Copy the material below line for line, keeping every character as it stands.

**SUPPLIED INFORMATION:**

>>

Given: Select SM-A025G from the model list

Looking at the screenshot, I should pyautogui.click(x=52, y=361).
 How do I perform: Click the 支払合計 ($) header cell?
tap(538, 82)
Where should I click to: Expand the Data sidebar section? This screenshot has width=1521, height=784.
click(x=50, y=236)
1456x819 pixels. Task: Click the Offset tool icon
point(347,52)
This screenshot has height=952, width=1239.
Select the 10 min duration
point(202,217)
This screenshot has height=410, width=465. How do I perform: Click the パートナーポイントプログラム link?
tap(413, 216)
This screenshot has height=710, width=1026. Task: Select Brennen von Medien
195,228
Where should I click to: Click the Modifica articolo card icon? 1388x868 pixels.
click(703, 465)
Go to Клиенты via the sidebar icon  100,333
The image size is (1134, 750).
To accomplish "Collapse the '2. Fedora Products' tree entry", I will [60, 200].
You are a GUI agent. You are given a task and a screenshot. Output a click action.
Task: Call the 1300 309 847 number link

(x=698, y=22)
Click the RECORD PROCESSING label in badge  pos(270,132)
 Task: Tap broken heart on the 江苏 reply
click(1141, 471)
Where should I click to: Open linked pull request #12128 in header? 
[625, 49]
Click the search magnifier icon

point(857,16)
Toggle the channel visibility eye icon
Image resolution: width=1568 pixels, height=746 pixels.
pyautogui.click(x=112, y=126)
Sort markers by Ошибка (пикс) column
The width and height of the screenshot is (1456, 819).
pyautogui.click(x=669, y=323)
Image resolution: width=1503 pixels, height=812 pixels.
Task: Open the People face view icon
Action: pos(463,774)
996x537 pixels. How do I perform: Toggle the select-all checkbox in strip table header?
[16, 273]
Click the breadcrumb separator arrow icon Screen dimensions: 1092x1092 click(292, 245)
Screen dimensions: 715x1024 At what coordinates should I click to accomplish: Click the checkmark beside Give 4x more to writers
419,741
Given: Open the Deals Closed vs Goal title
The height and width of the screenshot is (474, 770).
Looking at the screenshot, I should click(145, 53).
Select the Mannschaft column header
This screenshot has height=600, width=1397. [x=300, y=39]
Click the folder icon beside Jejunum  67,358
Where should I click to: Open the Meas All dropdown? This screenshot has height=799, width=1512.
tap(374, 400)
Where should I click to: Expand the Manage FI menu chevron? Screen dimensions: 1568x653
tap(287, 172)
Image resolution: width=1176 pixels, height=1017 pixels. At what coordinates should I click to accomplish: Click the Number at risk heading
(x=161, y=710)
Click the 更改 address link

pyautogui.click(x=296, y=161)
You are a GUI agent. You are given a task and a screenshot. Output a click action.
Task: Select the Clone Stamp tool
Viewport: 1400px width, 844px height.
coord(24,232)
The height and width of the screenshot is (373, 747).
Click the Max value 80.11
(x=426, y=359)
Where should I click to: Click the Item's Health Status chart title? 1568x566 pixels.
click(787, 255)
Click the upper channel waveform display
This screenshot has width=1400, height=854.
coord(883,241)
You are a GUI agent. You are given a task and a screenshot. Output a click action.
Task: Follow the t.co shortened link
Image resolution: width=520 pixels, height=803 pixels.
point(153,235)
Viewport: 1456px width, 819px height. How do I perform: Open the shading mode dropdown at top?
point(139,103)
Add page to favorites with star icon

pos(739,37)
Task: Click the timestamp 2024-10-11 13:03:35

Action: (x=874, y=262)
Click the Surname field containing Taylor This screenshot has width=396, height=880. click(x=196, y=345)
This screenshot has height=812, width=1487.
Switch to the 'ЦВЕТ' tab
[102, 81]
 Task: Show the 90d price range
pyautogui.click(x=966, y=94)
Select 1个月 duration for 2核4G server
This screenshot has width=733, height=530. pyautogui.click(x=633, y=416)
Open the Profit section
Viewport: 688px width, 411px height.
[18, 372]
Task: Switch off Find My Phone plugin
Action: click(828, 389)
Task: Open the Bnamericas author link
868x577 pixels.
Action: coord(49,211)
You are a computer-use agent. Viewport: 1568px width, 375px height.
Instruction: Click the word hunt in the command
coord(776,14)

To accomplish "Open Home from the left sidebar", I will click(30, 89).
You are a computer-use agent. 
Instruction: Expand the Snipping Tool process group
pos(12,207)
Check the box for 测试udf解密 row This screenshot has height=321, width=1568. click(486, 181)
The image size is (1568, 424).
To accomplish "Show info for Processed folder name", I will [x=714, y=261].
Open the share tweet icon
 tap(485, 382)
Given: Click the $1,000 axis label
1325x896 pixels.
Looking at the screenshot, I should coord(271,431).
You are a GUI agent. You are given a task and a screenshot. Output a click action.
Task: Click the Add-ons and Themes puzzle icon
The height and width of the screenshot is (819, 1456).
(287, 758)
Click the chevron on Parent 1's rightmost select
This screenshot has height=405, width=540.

<<

**EXERCISE ANSWER:**
Given: Select SM-A025G from the model list

Looking at the screenshot, I should pyautogui.click(x=52, y=361).
 How do I perform: Click the 支払合計 ($) header cell?
tap(538, 82)
Where should I click to: Expand the Data sidebar section? This screenshot has width=1521, height=784.
click(x=50, y=236)
1456x819 pixels. Task: Click the Offset tool icon
point(347,52)
This screenshot has height=952, width=1239.
Select the 10 min duration
point(202,217)
This screenshot has height=410, width=465. How do I perform: Click the パートナーポイントプログラム link?
tap(413, 216)
This screenshot has height=710, width=1026. Task: Select Brennen von Medien
195,228
Where should I click to: Click the Modifica articolo card icon? 1388x868 pixels.
click(703, 465)
Go to Клиенты via the sidebar icon  100,333
The image size is (1134, 750).
To accomplish "Collapse the '2. Fedora Products' tree entry", I will [60, 200].
You are a GUI agent. You are given a task and a screenshot. Output a click action.
Task: Call the 1300 309 847 number link

(x=698, y=22)
Click the RECORD PROCESSING label in badge  pos(270,132)
 Task: Tap broken heart on the 江苏 reply
click(1141, 471)
Where should I click to: Open linked pull request #12128 in header? 
[625, 49]
Click the search magnifier icon

point(857,16)
Toggle the channel visibility eye icon
Image resolution: width=1568 pixels, height=746 pixels.
pyautogui.click(x=112, y=126)
Sort markers by Ошибка (пикс) column
The width and height of the screenshot is (1456, 819).
pyautogui.click(x=669, y=323)
Image resolution: width=1503 pixels, height=812 pixels.
Task: Open the People face view icon
Action: pos(463,774)
996x537 pixels. How do I perform: Toggle the select-all checkbox in strip table header?
[16, 273]
Click the breadcrumb separator arrow icon Screen dimensions: 1092x1092 click(292, 245)
Screen dimensions: 715x1024 At what coordinates should I click to accomplish: Click the checkmark beside Give 4x more to writers
419,741
Given: Open the Deals Closed vs Goal title
The height and width of the screenshot is (474, 770).
Looking at the screenshot, I should click(145, 53).
Select the Mannschaft column header
This screenshot has height=600, width=1397. [x=300, y=39]
Click the folder icon beside Jejunum  67,358
Where should I click to: Open the Meas All dropdown? This screenshot has height=799, width=1512.
tap(374, 400)
Where should I click to: Expand the Manage FI menu chevron? Screen dimensions: 1568x653
tap(287, 172)
Image resolution: width=1176 pixels, height=1017 pixels. At what coordinates should I click to accomplish: Click the Number at risk heading
(x=161, y=710)
Click the 更改 address link

pyautogui.click(x=296, y=161)
You are a GUI agent. You are given a task and a screenshot. Output a click action.
Task: Select the Clone Stamp tool
Viewport: 1400px width, 844px height.
coord(24,232)
The height and width of the screenshot is (373, 747).
Click the Max value 80.11
(x=426, y=359)
Where should I click to: Click the Item's Health Status chart title? 1568x566 pixels.
click(787, 255)
Click the upper channel waveform display
This screenshot has width=1400, height=854.
coord(883,241)
You are a GUI agent. You are given a task and a screenshot. Output a click action.
Task: Follow the t.co shortened link
Image resolution: width=520 pixels, height=803 pixels.
point(153,235)
Viewport: 1456px width, 819px height. How do I perform: Open the shading mode dropdown at top?
point(139,103)
Add page to favorites with star icon

pos(739,37)
Task: Click the timestamp 2024-10-11 13:03:35

Action: (x=874, y=262)
Click the Surname field containing Taylor This screenshot has width=396, height=880. click(x=196, y=345)
This screenshot has height=812, width=1487.
Switch to the 'ЦВЕТ' tab
[102, 81]
 Task: Show the 90d price range
pyautogui.click(x=966, y=94)
Select 1个月 duration for 2核4G server
This screenshot has width=733, height=530. pyautogui.click(x=633, y=416)
Open the Profit section
Viewport: 688px width, 411px height.
[18, 372]
Task: Switch off Find My Phone plugin
Action: click(828, 389)
Task: Open the Bnamericas author link
868x577 pixels.
Action: coord(49,211)
You are a computer-use agent. Viewport: 1568px width, 375px height.
Instruction: Click the word hunt in the command
coord(776,14)

To accomplish "Open Home from the left sidebar", I will click(30, 89).
You are a computer-use agent. 
Instruction: Expand the Snipping Tool process group
pos(12,207)
Check the box for 测试udf解密 row This screenshot has height=321, width=1568. click(486, 181)
The image size is (1568, 424).
To accomplish "Show info for Processed folder name", I will [x=714, y=261].
Open the share tweet icon
 tap(485, 382)
Given: Click the $1,000 axis label
1325x896 pixels.
Looking at the screenshot, I should coord(271,431).
You are a GUI agent. You are given a task and a screenshot. Output a click action.
Task: Click the Add-ons and Themes puzzle icon
The height and width of the screenshot is (819, 1456).
(287, 758)
Click the chevron on Parent 1's rightmost select
This screenshot has height=405, width=540.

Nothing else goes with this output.